Problem 8.3
Sorting variable-length items
- You are given an array of integers, where different integers may have different number of digits, but the total number of digits over all the integers in the array is $n$. Show how to sort the array in $\O(n)$ time.
- You are given an array of strings, where different strings may have different numbers of characters, but the total number of characters over all the strings is $n$. Show how to sort the strings in $\O(n)$ time.

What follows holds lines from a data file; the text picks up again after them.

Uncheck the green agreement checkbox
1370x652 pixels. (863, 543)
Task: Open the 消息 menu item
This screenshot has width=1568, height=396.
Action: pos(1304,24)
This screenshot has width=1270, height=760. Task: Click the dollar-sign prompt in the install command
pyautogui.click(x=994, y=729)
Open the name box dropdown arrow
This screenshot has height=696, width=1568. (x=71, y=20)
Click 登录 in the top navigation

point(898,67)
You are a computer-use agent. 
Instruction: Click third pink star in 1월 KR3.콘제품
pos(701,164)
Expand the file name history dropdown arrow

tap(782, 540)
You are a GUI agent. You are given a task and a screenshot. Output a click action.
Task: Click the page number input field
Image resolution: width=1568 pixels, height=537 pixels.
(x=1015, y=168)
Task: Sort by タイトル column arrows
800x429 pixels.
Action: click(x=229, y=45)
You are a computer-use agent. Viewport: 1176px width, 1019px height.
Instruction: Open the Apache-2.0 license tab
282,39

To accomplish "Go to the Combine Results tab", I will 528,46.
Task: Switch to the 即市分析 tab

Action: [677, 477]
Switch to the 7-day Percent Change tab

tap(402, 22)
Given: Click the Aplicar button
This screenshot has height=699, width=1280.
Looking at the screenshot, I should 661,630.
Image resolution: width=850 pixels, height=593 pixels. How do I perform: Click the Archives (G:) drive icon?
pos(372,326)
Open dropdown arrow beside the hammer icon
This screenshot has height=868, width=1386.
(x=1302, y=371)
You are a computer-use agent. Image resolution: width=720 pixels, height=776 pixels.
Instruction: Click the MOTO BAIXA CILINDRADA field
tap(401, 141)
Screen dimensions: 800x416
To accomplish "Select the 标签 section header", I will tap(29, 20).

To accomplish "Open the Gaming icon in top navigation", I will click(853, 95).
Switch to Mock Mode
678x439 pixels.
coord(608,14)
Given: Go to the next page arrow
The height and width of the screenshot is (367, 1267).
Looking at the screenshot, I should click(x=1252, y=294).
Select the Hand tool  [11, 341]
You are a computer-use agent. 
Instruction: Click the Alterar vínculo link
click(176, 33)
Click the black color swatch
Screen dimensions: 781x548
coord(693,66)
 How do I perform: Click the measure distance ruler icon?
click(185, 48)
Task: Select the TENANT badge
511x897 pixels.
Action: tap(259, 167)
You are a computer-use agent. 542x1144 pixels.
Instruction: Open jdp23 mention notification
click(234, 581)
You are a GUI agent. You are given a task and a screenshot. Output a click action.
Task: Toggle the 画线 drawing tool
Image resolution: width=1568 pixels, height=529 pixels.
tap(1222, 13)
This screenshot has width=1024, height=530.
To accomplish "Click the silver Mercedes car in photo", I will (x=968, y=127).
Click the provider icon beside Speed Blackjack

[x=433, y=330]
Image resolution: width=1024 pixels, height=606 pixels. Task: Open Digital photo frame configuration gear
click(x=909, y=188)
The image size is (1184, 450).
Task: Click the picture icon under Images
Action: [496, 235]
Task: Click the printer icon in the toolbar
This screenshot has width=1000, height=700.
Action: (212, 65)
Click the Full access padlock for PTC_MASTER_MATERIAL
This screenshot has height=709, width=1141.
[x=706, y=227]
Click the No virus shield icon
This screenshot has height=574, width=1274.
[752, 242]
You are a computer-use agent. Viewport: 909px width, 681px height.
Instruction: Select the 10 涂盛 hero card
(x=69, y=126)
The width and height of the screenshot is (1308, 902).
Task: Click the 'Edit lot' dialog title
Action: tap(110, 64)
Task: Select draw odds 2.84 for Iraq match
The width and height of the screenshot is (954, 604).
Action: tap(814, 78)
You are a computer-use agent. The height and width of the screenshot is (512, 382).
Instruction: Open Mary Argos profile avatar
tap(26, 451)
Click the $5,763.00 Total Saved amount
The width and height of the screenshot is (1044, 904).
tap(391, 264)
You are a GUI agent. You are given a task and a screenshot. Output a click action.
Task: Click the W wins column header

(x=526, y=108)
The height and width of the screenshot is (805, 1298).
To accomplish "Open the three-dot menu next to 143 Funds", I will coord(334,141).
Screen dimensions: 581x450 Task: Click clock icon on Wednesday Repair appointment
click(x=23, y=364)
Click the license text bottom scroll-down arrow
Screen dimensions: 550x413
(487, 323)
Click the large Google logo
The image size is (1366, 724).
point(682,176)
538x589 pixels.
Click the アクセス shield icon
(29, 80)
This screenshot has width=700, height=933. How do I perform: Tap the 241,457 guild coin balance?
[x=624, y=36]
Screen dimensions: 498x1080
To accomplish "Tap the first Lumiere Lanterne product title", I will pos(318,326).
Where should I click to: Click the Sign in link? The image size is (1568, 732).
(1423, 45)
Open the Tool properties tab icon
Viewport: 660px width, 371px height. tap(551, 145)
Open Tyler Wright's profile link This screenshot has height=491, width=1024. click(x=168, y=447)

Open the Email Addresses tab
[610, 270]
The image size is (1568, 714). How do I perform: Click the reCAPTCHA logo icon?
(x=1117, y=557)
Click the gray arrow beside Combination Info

(Note that the desired order here is the standard alphabetical order; for example; $\mathrm{a} < \mathrm{ab} < \mathrm{b}$.)
The numbers
For the numbers, we can do this:
- Group the numbers by number of digits and order the groups
- Radix sort each group
Let's analyze the number of steps. Let $G_i$ be the group of numbers with $i$ digits and $c_i = |G_i|$. Thus:
$$ T(n) = \sum_{i=1}{n}c_i \cdot i = n $$
The strings
For the strings, we can do this:
- Groups the strings by length and order the groups
- Starting $i$ on the maximum length and going down to 1, perform counting sort on the $i$th character. Make sure to include only groups that have an $i$th character.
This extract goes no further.